Deskripsi Latihan
Jawab pertanyaan di bawah ini berdasarkan teks tentang perilaku negatif anak.
(a) Siapa yang langsung ditelepon penulis dalam perjalanan kembali ke kantor?
(b) Sekitar berapa menit kemudian penulis baru bisa mencerna maksud kata-kata suaminya?
(c) Menurut teks, perilaku merupakan fungsi dari dua hal apa?

Teks yang Ditampilkan

◇ ◇ ◇ ◇

Borongan kan… Pertama kali mendengar laporan itu, saya benar-benar terpukul. Muka saya sampai panas rasanya menahan rasa malu, juga rasa kesal, dan terakhir merasa gagal menjadi seorang ibu… Setelah sempat memarahi Ganesh selama perjalanan pulang sekolah, setelah Ganesh sampai di rumah, di perjalanan kembali ke kantor; saya langsung telpon suami… Cerita panjang dan emosional, lengkap dengan sesi nangis-nangis, merasa gagal mendidik Ganesh, merasa bersalah, dan sebagainya…

Yang, yah… untung saja suami saya sudah terbiasa menghadapi cuaca ekstrim hati saya, jadi tetap bisa berpikir rasional mendengar curhatan saya, yang mayoritas penuh dengan drama. Dia bilang, "Yah, namanya anak-anak… kurasa Ganesh ini sebenarnya terlalu naive aja, dia ga tahu kalau apa yang dia lakukan itu salah… Malah dikiranya keren kali, temen-temannya lalu teriak-teriak ngadu ke miss-nya…"

Kata-kata yang akhirnya setelah sekitar 30 menit kemudian baru bisa saya cerna maksudnya, merasa sependapat dan kemudian mulai berpikir jernih tentang permasalahan ini…

OK, dan sebelum saya menceritakan apa yang kemudian kami lakukan dan bagaimana hasilnya… pertama kali saya ingin menggarisbawahi bahwa:
Pada dasarnya perilaku negatif anak adalah hasil dari pendidikan yang kita berikan atau tidak kita berikan padanya (kita = orang-tua).
Jadi, buang jauh-jauh rasa kesal dan marah pada anak. Kalau ada sesuatu yang salah dari perilaku anak, ya itu adalah sepenuhnya tanggung-jawab kita. Karena kita lah yang mendidiknya, memilihkan lingkungan untuknya, atau justru tidak memberikan pendidikan yang baik untuknya… Dan yang namanya kita manusia, pasti tidak sempurna… Membesarkan dan mendidik anak itu tidak ada manual bakunya, jadi jangan lantas merasa begitu gagal dan tidak layak menjadi orang-tua karenanya…

Slow down… tarik napas panjang-panjang dan mari kita mulai dengan menganalisa satu per satu kandidat tertuduh penyebab perilaku negatif tersebut. Dirunut satu persatu… hubungannya satu sama lain… karena yang namanya perilaku, pasti fungsi dari bakat dan lingkungan. Lingkungan, ya semua hal di luar individu; lingkungan sosial tempat tinggal, sekolahnya, teman-temannya, pengasuhnya, dan termasuk juga kita orang-tuanya. Sementara bakat itu bisa jadi adalah kecenderungan kepribadian atau sebagian kepribadian… pokoknya bukan keseluruhan kepribadian, karena keseluruhan kepribadian itu juga tidak lepas dari lingkungan.

◇ ◇ ◇ ◇

Entri posisi item
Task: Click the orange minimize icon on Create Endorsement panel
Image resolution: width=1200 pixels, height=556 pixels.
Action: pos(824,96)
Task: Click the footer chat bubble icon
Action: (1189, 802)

◇ ◇ ◇ ◇

Hasil Latihan
(a) Suaminya.
(b) Sekitar 30 menit.
(c) Bakat dan lingkungan.